Species of gastropod

Amalda aureomarginata is a species of sea snail, a marine gastropod mollusk in the family Ancillariidae.

==Description==
The length of the shell attains 34.5 mm

The shell is relatively narrow and ovate-fusiform, with a narrow base and a high, sharply conical spire. The diameter of the first protoconch whorl measures between 0.88 and 0.94 mm (mean 0.91, n = 5). The primary spire callus is thick, covering all but the protoconch and one or two teleoconch whorls. A secondary callus forms a fairly thin, tongue-shaped pad that extends to the penultimate suture. The plication plate has 4–7 ridges, which may sometimes be bifid. The olivoid groove is relatively shallow, and the denticle of the outer lip is very weak.

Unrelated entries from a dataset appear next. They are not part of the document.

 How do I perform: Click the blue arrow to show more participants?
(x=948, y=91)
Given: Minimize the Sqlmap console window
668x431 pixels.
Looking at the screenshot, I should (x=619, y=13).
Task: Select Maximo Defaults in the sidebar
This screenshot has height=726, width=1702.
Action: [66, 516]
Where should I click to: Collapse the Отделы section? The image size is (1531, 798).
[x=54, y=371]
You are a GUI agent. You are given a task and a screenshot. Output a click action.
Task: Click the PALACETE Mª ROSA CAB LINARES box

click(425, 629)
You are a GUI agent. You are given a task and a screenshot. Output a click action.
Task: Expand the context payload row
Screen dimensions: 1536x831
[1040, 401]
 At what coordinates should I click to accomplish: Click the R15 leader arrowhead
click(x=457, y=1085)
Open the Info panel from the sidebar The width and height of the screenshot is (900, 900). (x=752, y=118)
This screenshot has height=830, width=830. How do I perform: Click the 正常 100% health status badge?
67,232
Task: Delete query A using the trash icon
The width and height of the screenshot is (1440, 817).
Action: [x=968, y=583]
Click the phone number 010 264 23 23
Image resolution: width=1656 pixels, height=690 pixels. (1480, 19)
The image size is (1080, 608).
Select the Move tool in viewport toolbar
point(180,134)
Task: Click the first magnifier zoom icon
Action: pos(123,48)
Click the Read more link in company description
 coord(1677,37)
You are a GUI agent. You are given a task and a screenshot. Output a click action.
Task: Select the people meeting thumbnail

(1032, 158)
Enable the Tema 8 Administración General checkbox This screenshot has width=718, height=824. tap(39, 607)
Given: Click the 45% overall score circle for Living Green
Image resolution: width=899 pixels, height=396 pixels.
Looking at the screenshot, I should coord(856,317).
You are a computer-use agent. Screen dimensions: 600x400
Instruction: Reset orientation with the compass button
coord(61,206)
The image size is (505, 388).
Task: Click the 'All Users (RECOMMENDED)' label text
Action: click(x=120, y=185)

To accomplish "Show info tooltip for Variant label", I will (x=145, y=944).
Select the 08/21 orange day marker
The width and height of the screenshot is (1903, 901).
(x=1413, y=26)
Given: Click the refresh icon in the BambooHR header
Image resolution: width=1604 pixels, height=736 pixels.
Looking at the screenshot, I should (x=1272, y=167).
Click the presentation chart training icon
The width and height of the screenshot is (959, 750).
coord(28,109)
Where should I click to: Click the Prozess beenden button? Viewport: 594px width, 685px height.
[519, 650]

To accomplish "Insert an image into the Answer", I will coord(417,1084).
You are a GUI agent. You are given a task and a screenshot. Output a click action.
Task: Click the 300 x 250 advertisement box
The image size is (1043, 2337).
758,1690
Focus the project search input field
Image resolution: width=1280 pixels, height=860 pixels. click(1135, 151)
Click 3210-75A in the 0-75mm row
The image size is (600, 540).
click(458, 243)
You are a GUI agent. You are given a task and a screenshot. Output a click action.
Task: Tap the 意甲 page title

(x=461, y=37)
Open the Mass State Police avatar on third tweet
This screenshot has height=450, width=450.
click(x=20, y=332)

The upper anterior band is weakly convex, nearly flat, and may be slightly thickened at the rear edge. The lower anterior band is flat and smooth. The shell's color is a light yellowish-brown with a paler olivoid band. The spire callus displays an orange-yellow lower band, bordered by a narrow light line below and a creamy upper band with a purple tint. The primary callus has a distinct brown border at the top. The parietal callus is thick and typically purplish-pink. The upper anterior band is yellowish-orange, while the lower anterior band and plication plate are white.

==Distribution==
This marine species occurs off New Caledonia.